Das ist eine Chance – und zugleich gar nicht so einfach zu verinnerlichen und umzusetzen, weil wir es gewohnt sind, mit anderen Erwartungen bestimmte Maßstäbe anzulegen. Ich merke manchmal – z.B. bei Nature-Journaling-Workshops – wie schnell sich die Frage in den Vordergrund drängt, was dabei „erlaubt“ ist, was eingeübt werden muss und wie sich das am Ende am Ergebnis vergleichen und diskutieren lässt. Auch bei Wildwuchsgeschichten und „kleinen Wundern in Worten“ kommt diese Diskussion immer wieder auf. Gut so!
Es ist ja nicht generell falsch, die Frage nach Techniken und Ergebnissen zu stellen. Aber manchmal laufen wir dabei Gefahr, von dem Eigentlichen wegzukommen: Was nehme ich beim Schauen und Hören, gerade durch das Unverhoffte, Ungeplante und Überraschende von der Mitwelt wahr? Welche Bilder, Worte, Zeichen, welche Haltung und Bewegung im Freien helfen mir bei dieser Wahrnehmung? Und welche Gedanken und Ideen mischen sich in das Gespräch mit der Natur ein?

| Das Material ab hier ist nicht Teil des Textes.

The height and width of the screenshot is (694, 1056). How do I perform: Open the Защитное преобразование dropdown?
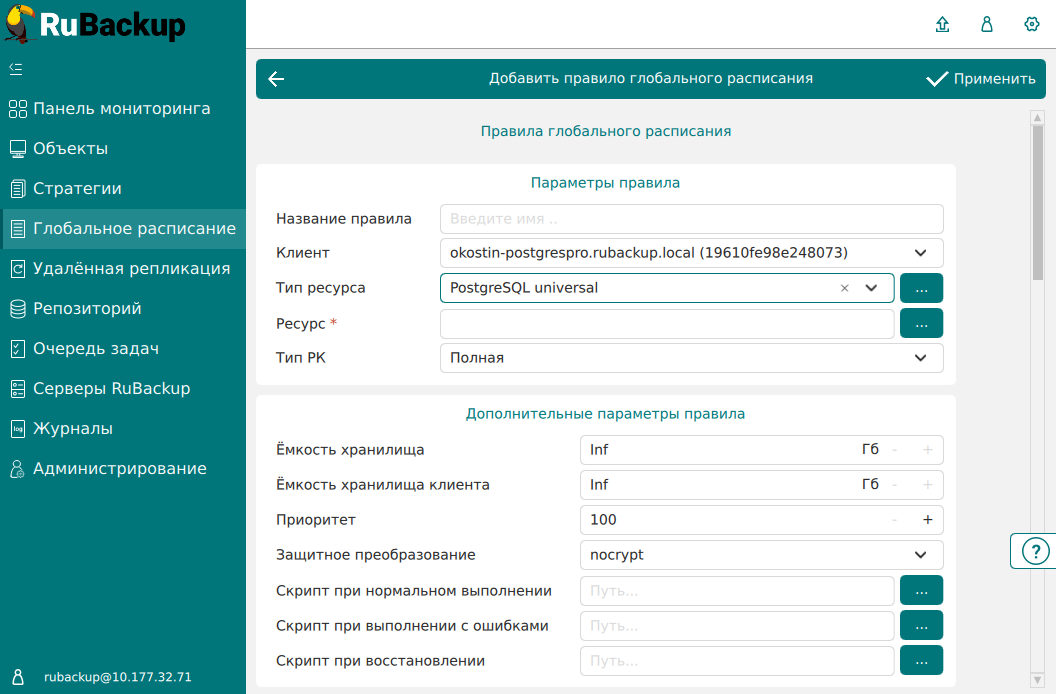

Es geht also nicht darum, zu zeichnen, zu schreiben, zu erzählen oder zu fotografieren, um etwas Bestimmtes zu erreichen, sondern es geht um das immer wieder überraschende Erlebnis der wechselseitigen und staunenden Kommunikation mit der Natur, das beim Zeichnen, Schreiben, Erzählen, Fotografieren – von Mensch zu Mensch ganz unterschiedlich – eine besondere Entfaltung und Intensivierung erfahren kann. Oder vielleicht auch einfach durchs Dasein und Nichtstun geschieht. Ob und wie bei wem und wann – das lässt sich nur durch individuelles Anfangen und Ausprobieren herausfinden.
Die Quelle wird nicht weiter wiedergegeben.